Au moins huit policiers turcs ont été blessés par l’explosion d’une voiture piégée au passage d’une patrouille dans la province de Diyarbakir, dans le sud-est du pays, ont confirmé les autorités, sans que la responsabilité de l’attentat soit revendiquée pour l’instant.
«A Diyarbakir, huit policiers ont été blessés dans l’explosion d’une voiture près d’un véhicule de service», a déclaré le ministre turc de la Santé, Fahrettin Koca, dans un message sur son compte Twitter. «L’état de nos blessés, qui ont été transportés en ambulance vers les hôpitaux, est bon», a-t-il ajouté.
L’attaque a été confirmée par le ministre turc de l’Intérieur, Suleyman Soylu, qui a déclaré que l’attaque avait eu lieu vers 5 h 10, heure locale.
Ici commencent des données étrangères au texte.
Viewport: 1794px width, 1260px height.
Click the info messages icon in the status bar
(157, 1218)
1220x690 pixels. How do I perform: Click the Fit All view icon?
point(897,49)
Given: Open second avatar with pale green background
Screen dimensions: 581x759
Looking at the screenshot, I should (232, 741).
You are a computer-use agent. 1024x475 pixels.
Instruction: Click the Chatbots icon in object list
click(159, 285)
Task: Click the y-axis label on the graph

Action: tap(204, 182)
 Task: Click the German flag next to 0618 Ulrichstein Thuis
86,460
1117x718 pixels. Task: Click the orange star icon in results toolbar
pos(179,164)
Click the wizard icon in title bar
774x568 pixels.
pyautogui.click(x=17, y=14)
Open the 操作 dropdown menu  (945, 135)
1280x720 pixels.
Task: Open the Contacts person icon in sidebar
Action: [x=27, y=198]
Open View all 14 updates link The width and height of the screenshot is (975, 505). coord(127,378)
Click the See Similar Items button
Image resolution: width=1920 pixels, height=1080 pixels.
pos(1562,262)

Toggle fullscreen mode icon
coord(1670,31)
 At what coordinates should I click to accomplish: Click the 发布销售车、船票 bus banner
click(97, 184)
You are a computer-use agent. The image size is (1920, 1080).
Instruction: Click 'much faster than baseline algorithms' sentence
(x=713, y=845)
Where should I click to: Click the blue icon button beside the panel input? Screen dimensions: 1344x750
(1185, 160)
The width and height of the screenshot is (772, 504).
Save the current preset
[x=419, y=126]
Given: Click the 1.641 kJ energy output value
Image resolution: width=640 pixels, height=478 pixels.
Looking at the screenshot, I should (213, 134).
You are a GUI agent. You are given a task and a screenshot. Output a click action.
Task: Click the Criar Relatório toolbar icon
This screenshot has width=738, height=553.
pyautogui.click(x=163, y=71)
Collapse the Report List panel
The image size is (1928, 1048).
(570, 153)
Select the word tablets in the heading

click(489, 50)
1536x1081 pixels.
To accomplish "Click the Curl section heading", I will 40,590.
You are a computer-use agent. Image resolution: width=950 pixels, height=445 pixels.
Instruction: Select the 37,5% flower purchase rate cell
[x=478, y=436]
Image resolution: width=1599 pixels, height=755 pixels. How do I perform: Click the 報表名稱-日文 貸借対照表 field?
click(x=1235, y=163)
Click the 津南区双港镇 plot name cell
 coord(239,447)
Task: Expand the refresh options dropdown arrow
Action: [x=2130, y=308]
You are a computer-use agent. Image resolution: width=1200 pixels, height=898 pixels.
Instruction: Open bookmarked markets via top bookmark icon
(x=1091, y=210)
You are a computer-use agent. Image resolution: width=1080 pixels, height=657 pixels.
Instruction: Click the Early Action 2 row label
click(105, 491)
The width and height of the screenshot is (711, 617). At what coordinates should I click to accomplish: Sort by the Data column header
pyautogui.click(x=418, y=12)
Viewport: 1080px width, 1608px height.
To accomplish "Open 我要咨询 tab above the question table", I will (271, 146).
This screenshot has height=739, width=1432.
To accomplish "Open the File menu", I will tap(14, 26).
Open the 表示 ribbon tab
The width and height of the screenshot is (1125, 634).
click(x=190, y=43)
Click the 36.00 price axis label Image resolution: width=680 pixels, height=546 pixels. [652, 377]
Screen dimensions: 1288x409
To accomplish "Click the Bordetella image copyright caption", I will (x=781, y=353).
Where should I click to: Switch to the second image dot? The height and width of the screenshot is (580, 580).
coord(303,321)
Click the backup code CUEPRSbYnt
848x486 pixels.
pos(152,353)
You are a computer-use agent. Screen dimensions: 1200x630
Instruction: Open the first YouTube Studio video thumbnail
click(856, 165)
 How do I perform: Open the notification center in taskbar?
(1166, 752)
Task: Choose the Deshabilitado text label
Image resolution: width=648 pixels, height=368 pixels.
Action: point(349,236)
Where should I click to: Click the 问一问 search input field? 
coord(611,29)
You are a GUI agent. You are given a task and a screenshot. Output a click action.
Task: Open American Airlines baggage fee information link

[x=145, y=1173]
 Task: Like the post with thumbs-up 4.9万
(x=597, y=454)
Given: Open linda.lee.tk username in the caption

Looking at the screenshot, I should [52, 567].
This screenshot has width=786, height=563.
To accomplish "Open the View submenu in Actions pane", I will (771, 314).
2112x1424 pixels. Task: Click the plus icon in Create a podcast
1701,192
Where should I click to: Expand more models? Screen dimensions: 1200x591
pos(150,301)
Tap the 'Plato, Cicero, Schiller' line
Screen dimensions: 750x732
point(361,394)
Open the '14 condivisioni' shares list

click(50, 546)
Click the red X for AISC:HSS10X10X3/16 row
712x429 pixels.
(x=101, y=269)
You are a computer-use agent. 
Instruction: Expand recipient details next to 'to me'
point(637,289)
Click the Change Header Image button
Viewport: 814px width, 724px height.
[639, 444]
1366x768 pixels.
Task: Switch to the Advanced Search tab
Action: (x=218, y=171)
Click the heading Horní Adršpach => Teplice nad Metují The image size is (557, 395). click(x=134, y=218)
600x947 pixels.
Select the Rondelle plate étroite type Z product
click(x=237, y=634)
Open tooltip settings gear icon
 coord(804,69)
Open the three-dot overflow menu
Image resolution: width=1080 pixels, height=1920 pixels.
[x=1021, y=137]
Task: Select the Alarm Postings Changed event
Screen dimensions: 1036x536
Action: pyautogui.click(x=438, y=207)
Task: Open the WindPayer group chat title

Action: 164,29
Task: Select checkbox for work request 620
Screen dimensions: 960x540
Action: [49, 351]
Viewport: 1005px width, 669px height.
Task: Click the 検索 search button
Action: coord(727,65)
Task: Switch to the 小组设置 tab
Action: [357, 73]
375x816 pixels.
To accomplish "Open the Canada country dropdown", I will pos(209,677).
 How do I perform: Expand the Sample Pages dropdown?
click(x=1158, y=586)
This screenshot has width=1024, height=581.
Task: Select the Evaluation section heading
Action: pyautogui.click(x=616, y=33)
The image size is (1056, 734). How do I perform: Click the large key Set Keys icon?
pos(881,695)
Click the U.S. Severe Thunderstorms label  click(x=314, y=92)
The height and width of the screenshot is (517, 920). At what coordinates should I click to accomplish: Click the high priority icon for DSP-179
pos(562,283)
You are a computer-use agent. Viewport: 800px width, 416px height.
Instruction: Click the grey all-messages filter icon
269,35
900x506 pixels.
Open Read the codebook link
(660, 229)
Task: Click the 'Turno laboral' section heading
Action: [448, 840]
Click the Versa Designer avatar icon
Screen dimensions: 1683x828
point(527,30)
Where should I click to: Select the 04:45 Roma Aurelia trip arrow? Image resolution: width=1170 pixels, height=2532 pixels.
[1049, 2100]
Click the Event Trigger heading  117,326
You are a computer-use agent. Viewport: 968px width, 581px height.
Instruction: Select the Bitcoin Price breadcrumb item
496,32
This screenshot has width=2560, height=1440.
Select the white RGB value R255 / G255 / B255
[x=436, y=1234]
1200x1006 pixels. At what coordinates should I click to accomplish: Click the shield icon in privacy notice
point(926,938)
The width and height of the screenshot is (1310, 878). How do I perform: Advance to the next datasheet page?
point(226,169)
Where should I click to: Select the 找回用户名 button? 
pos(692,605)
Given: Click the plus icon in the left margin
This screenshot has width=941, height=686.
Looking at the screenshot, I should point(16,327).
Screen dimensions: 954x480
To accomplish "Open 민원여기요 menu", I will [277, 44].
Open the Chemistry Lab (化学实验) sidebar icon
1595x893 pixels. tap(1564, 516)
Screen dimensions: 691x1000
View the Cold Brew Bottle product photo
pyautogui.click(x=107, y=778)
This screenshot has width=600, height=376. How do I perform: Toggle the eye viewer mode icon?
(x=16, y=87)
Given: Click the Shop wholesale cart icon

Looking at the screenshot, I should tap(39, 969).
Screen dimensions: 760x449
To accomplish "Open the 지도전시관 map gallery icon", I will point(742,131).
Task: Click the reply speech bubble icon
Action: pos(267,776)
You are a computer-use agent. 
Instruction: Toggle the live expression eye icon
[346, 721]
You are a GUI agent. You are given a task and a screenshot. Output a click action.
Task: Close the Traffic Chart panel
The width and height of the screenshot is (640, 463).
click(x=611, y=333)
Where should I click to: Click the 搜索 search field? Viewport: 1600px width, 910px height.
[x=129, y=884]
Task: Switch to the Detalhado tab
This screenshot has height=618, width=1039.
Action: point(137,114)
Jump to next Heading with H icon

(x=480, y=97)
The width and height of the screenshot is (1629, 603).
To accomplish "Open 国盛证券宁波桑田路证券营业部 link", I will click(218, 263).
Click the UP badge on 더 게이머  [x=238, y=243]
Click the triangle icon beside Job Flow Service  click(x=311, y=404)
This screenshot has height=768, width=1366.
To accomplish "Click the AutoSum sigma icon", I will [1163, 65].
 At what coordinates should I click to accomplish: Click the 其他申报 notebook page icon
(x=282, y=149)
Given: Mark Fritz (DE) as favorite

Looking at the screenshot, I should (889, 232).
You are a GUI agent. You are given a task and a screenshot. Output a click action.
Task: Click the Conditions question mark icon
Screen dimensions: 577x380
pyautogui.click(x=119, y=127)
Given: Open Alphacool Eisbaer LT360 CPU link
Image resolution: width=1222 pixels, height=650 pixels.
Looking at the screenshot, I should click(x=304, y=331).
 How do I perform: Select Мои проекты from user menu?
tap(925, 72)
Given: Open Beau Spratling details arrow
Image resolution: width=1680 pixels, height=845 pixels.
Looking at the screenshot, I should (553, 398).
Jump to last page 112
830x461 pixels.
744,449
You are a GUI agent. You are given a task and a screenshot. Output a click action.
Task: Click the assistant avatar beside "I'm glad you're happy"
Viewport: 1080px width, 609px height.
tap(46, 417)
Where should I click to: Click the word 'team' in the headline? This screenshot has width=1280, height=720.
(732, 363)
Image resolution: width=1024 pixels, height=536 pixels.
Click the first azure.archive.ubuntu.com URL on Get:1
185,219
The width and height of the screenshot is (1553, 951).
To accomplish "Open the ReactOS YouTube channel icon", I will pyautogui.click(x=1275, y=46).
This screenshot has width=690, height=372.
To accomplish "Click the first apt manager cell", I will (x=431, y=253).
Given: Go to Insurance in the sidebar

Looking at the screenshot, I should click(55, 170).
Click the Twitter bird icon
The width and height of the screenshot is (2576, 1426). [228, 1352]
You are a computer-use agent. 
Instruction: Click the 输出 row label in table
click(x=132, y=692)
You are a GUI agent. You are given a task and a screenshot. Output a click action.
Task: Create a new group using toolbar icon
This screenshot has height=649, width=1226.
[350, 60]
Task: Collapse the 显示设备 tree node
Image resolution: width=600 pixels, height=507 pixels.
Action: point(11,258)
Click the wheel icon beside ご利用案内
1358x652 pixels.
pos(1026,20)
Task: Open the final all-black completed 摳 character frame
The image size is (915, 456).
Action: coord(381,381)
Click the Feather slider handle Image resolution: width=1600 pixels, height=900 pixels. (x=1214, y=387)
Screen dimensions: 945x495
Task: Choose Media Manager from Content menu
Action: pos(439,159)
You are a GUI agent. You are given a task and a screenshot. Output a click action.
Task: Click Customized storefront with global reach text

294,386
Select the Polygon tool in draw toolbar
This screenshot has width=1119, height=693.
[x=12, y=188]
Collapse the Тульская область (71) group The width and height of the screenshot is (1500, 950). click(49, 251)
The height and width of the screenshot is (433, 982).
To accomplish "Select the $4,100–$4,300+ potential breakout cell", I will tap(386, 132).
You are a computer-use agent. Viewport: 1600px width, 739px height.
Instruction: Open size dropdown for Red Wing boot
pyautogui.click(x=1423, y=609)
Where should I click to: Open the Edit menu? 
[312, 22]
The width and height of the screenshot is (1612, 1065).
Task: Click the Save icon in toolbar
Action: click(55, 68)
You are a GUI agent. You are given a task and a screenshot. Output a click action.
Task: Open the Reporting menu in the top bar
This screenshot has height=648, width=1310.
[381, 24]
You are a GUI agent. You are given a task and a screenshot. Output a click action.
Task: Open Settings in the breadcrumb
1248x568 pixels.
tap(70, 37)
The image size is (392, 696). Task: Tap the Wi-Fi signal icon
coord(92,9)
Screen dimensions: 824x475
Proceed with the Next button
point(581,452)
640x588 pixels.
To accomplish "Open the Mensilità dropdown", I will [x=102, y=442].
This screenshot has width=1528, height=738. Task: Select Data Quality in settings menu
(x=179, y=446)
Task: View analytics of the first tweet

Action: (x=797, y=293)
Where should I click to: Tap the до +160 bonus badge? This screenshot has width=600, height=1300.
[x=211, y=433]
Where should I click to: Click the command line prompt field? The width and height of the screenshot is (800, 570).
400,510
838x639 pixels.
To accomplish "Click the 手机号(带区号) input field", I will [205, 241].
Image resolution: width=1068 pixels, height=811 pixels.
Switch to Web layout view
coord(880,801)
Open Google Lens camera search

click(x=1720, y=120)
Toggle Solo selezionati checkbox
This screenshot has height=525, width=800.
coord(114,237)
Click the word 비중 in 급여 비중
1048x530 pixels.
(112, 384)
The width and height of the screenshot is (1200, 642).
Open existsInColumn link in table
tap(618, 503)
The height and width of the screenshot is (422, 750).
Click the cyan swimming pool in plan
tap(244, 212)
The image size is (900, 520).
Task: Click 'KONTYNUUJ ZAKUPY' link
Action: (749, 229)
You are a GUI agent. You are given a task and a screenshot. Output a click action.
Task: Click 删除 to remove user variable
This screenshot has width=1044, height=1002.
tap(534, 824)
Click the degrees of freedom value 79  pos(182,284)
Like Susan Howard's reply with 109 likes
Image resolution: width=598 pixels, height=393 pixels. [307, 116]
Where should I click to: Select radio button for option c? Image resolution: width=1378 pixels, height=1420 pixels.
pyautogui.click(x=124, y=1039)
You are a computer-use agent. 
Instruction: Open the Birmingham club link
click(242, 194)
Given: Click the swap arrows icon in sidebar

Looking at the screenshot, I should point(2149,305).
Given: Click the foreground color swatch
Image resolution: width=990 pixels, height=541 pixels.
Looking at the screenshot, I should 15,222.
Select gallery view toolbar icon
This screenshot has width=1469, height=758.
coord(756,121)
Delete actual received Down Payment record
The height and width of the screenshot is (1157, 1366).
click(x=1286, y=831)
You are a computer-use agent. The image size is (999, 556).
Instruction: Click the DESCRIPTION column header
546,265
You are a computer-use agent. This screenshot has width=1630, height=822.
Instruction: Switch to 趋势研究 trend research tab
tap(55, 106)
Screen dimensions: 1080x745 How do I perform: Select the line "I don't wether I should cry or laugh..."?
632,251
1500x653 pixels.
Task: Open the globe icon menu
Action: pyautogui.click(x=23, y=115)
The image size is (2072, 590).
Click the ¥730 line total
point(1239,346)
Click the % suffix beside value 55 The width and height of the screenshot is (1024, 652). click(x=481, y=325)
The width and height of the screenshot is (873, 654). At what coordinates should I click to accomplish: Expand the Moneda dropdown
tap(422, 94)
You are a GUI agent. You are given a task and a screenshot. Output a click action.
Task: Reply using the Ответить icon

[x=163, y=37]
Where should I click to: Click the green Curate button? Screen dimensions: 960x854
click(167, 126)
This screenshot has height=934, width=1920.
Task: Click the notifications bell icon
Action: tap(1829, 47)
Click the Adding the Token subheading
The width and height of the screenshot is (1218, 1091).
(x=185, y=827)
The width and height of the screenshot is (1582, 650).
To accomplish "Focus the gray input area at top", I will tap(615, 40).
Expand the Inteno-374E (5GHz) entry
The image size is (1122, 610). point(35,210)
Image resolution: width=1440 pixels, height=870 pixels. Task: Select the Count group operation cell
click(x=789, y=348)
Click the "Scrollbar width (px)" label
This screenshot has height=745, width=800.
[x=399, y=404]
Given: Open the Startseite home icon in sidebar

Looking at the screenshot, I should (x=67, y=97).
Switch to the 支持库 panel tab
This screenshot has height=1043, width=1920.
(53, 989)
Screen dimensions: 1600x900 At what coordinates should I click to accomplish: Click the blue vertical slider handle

Il a également indiqué que «deux personnes considérées comme responsables de l’incident ont été placées en détention», sans donner plus de détails.
Le bureau du procureur général de Diyarbakir a déclaré que trois autres personnes avaient été arrêtées peu après l’ouverture d’une enquête sur l’incident, comme le rapporte l’agence de presse étatique turque. La province, située dans le sud-est, est l’une des régions à majorité kurde du pays eurasien.
Cet incident survient près d’un mois après que six personnes ont été tuées dans un attentat à la bombe dans la ville d’Istanbul, que la Turquie a imputé au Parti des travailleurs du Kurdistan (PKK), qui s’est dissocié de l’attentat. Ankara a annoncé le début d’une nouvelle campagne de bombardements contre les groupes kurdes en Irak et en Syrie en réponse à cet incident.